Tasks for this exercise —
a – Quote the disk throughput message below word for word, starting at "Jens Axboe <[email" and ending at "certain access patterns.".
b – In the disk throughput message below, why does the writer say that results with a step value above 8 are far below the hard disk's real speed?
c – Carry on the disk throughput message below from the point where it stops.

Jens Axboe <[email protected]> writes:
On Wed, Sep 06 2006, Damon LaCrosse wrote:
>
> Hi all,
> experimenting a little the 2.6 block device layer I detected under
> some circumstances a net slowness in the disk throughput. Strangely
> enough, in fact, my IDE disk reported a significant performance drop
> off in correspondence of certain access patterns.
>
> Following further investigations I was able to simulate this ill
> behavior in the following piece of code, clearly showing a non
> negligible hard-disk slow down when the step value is set greater than
> 8. These result in fact far below the hard-disk real speed
> (30~70MB/sec), as correctly measured instead in correspondence of low
> STEP values (<8). In particular, with step of 512 or above, the
> overall performance scored by the disk results below 2MB/sec.

Material provided —
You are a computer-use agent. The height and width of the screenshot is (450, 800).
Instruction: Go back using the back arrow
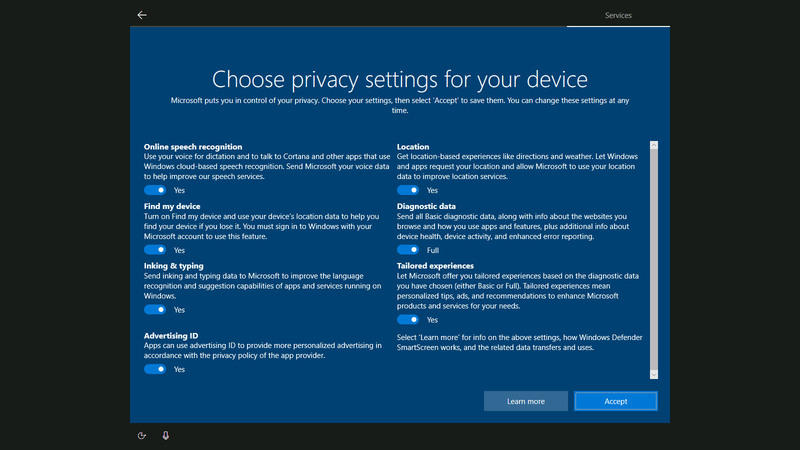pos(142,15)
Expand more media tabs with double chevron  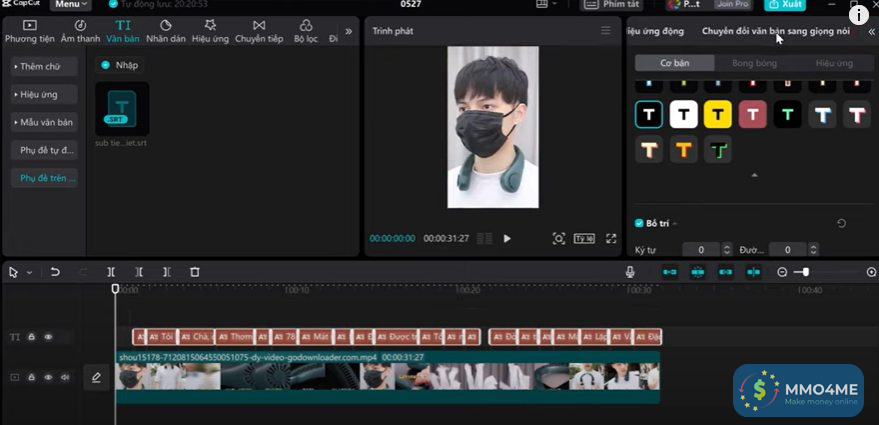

Responses to the tasks —
a –
Jens Axboe <[email protected]> writes:
On Wed, Sep 06 2006, Damon LaCrosse wrote:
>
> Hi all,
> experimenting a little the 2.6 block device layer I detected under
> some circumstances a net slowness in the disk throughput. Strangely
> enough, in fact, my IDE disk reported a significant performance drop
> off in correspondence of certain access patterns.

b – The disk's real speed of 30–70MB/sec was measured correctly with low step values (below 8). Results with steps above 8 fall well short of that, and with a step of 512 or more the disk scores below 2MB/sec.

c –
You are effectively approaching seeky writes, I bet it's just the drive
firmware biting you. Repeat the test on a different drive, and see if
you see an identical pattern.
Hi, thank you for your prompt answer!
Unfortunately I have only a bunch of maxtors at moment, but I'll do it ASAP.
> At first I thought to a side-effect of the queue plug/unplug
> mechanism: the scattered accesses involve the unplug timeout to each
> bio. So, I added the BIO_RW_SYNC flag that - AFAIK - should force the
> queue unplugging. Unfortunately nothing changes.
>
> Now, as it is quite possible that I'm missing something, the question
> is: is there an effective way of doing scattered disk accesses using
> bios? In other words, how can I fix the following program in order to
> get disk full speed for steps > 8?
I don't think the io path has anything to do with this. Why are you
expecting non-sequential writes to continue to be fast? They wont be.
Well, as already said, probably I'm missing something so don't blame me ;-)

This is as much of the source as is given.